Provided records ::
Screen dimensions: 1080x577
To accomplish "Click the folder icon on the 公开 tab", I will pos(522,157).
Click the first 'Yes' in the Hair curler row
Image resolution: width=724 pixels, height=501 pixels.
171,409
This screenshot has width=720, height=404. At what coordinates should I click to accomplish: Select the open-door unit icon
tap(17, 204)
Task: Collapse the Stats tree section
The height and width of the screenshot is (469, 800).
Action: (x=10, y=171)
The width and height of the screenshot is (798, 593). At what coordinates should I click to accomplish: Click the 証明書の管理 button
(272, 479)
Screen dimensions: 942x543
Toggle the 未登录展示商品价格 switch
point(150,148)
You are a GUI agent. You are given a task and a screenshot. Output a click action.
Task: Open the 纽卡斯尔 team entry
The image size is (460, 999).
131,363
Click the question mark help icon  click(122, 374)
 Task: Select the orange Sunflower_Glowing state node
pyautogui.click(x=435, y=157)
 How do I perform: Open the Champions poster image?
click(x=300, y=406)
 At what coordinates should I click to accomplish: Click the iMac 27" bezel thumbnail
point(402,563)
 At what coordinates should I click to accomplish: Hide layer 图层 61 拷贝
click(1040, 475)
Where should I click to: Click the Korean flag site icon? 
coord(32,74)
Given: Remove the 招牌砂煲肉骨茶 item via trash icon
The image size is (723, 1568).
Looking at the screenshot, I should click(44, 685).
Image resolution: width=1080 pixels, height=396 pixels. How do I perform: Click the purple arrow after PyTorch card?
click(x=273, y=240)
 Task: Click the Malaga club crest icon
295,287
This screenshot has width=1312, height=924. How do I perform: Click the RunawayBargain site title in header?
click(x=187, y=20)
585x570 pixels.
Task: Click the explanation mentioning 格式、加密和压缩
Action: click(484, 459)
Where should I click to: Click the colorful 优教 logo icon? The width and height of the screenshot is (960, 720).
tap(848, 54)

Aim of the exercise :: Answer with one number, namely how many lines of the material hold the string "dimensions".

Solved problem :: 2